Output every record below exactly as it appears.
++++ Data for this task ++++
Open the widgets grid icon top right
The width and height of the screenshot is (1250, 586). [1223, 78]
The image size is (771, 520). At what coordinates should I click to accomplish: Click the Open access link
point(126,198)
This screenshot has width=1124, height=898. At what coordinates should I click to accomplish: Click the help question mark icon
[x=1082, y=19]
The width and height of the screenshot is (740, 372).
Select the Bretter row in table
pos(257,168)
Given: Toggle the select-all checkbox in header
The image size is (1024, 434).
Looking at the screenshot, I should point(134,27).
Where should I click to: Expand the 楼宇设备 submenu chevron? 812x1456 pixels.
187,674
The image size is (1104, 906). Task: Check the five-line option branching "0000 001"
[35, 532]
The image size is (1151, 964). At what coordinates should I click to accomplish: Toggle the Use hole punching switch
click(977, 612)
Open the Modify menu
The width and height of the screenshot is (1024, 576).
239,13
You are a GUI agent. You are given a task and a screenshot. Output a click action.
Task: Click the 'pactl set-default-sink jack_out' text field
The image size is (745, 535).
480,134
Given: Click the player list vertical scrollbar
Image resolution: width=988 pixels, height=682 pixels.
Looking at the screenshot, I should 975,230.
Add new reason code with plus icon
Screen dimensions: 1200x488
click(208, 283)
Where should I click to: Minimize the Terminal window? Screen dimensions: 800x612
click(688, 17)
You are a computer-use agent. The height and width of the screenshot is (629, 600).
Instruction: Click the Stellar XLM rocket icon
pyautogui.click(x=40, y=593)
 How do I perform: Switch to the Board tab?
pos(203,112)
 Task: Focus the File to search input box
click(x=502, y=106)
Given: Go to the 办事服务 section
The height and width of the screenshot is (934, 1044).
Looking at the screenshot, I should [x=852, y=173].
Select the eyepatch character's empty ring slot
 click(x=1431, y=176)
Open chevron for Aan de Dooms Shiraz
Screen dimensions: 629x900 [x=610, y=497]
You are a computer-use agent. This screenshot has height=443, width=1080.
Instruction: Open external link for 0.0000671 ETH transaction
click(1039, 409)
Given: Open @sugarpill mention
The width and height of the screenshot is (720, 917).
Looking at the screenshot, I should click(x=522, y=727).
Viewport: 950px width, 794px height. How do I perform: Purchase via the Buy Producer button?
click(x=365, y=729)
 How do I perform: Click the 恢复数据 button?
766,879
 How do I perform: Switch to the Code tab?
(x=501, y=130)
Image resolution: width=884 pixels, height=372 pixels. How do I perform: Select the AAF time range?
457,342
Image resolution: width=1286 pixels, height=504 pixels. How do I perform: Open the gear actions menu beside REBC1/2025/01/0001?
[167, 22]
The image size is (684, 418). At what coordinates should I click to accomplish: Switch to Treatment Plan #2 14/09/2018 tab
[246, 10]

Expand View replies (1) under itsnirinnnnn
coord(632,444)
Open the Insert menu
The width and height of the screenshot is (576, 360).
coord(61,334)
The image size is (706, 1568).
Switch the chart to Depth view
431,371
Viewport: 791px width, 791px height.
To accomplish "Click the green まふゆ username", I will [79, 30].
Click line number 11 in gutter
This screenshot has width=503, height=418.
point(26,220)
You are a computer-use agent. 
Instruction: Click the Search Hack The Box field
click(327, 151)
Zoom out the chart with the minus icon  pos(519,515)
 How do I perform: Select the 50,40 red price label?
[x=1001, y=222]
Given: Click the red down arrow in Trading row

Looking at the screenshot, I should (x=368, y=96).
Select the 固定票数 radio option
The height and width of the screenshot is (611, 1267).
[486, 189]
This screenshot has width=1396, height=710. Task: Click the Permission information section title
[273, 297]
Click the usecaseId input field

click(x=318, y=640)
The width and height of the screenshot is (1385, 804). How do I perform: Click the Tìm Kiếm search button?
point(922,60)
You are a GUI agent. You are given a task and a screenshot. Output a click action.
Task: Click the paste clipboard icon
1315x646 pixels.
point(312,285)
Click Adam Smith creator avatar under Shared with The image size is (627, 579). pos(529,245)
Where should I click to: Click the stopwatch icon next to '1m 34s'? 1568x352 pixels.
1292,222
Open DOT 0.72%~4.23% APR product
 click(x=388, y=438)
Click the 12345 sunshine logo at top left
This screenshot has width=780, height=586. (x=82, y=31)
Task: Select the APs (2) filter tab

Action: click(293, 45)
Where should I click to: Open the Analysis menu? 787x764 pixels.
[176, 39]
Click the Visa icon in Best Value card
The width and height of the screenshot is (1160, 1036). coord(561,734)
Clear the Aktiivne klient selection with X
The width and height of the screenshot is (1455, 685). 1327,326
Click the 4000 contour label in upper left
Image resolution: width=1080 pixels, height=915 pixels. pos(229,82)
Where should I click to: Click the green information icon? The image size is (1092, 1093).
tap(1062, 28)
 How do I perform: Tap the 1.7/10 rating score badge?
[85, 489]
++++
Output of the exercise –
Open the widgets grid icon top right
The width and height of the screenshot is (1250, 586). [1223, 78]
The image size is (771, 520). At what coordinates should I click to accomplish: Click the Open access link
point(126,198)
This screenshot has width=1124, height=898. At what coordinates should I click to accomplish: Click the help question mark icon
[x=1082, y=19]
The width and height of the screenshot is (740, 372).
Select the Bretter row in table
pos(257,168)
Given: Toggle the select-all checkbox in header
The image size is (1024, 434).
Looking at the screenshot, I should point(134,27).
Where should I click to: Expand the 楼宇设备 submenu chevron? 812x1456 pixels.
187,674
The image size is (1104, 906). Task: Check the five-line option branching "0000 001"
[35, 532]
The image size is (1151, 964). At what coordinates should I click to accomplish: Toggle the Use hole punching switch
click(977, 612)
Open the Modify menu
The width and height of the screenshot is (1024, 576).
239,13
You are a GUI agent. You are given a task and a screenshot. Output a click action.
Task: Click the 'pactl set-default-sink jack_out' text field
The image size is (745, 535).
480,134
Given: Click the player list vertical scrollbar
Image resolution: width=988 pixels, height=682 pixels.
Looking at the screenshot, I should 975,230.
Add new reason code with plus icon
Screen dimensions: 1200x488
click(208, 283)
Where should I click to: Minimize the Terminal window? Screen dimensions: 800x612
click(688, 17)
You are a computer-use agent. The height and width of the screenshot is (629, 600).
Instruction: Click the Stellar XLM rocket icon
pyautogui.click(x=40, y=593)
 How do I perform: Switch to the Board tab?
pos(203,112)
 Task: Focus the File to search input box
click(x=502, y=106)
Given: Go to the 办事服务 section
The height and width of the screenshot is (934, 1044).
Looking at the screenshot, I should [x=852, y=173].
Select the eyepatch character's empty ring slot
 click(x=1431, y=176)
Open chevron for Aan de Dooms Shiraz
Screen dimensions: 629x900 [x=610, y=497]
You are a computer-use agent. This screenshot has height=443, width=1080.
Instruction: Open external link for 0.0000671 ETH transaction
click(1039, 409)
Given: Open @sugarpill mention
The width and height of the screenshot is (720, 917).
Looking at the screenshot, I should click(x=522, y=727).
Viewport: 950px width, 794px height. How do I perform: Purchase via the Buy Producer button?
click(x=365, y=729)
 How do I perform: Click the 恢复数据 button?
766,879
 How do I perform: Switch to the Code tab?
(x=501, y=130)
Image resolution: width=884 pixels, height=372 pixels. How do I perform: Select the AAF time range?
457,342
Image resolution: width=1286 pixels, height=504 pixels. How do I perform: Open the gear actions menu beside REBC1/2025/01/0001?
[167, 22]
The image size is (684, 418). At what coordinates should I click to accomplish: Switch to Treatment Plan #2 14/09/2018 tab
[246, 10]

Expand View replies (1) under itsnirinnnnn
coord(632,444)
Open the Insert menu
The width and height of the screenshot is (576, 360).
coord(61,334)
The image size is (706, 1568).
Switch the chart to Depth view
431,371
Viewport: 791px width, 791px height.
To accomplish "Click the green まふゆ username", I will [79, 30].
Click line number 11 in gutter
This screenshot has width=503, height=418.
point(26,220)
You are a computer-use agent. 
Instruction: Click the Search Hack The Box field
click(327, 151)
Zoom out the chart with the minus icon  pos(519,515)
 How do I perform: Select the 50,40 red price label?
[x=1001, y=222]
Given: Click the red down arrow in Trading row

Looking at the screenshot, I should (x=368, y=96).
Select the 固定票数 radio option
The height and width of the screenshot is (611, 1267).
[486, 189]
This screenshot has width=1396, height=710. Task: Click the Permission information section title
[273, 297]
Click the usecaseId input field

click(x=318, y=640)
The width and height of the screenshot is (1385, 804). How do I perform: Click the Tìm Kiếm search button?
point(922,60)
You are a GUI agent. You are given a task and a screenshot. Output a click action.
Task: Click the paste clipboard icon
1315x646 pixels.
point(312,285)
Click Adam Smith creator avatar under Shared with The image size is (627, 579). pos(529,245)
Where should I click to: Click the stopwatch icon next to '1m 34s'? 1568x352 pixels.
1292,222
Open DOT 0.72%~4.23% APR product
 click(x=388, y=438)
Click the 12345 sunshine logo at top left
This screenshot has width=780, height=586. (x=82, y=31)
Task: Select the APs (2) filter tab

Action: click(293, 45)
Where should I click to: Open the Analysis menu? 787x764 pixels.
[176, 39]
Click the Visa icon in Best Value card
The width and height of the screenshot is (1160, 1036). coord(561,734)
Clear the Aktiivne klient selection with X
The width and height of the screenshot is (1455, 685). 1327,326
Click the 4000 contour label in upper left
Image resolution: width=1080 pixels, height=915 pixels. pos(229,82)
Where should I click to: Click the green information icon? The image size is (1092, 1093).
tap(1062, 28)
 How do I perform: Tap the 1.7/10 rating score badge?
[85, 489]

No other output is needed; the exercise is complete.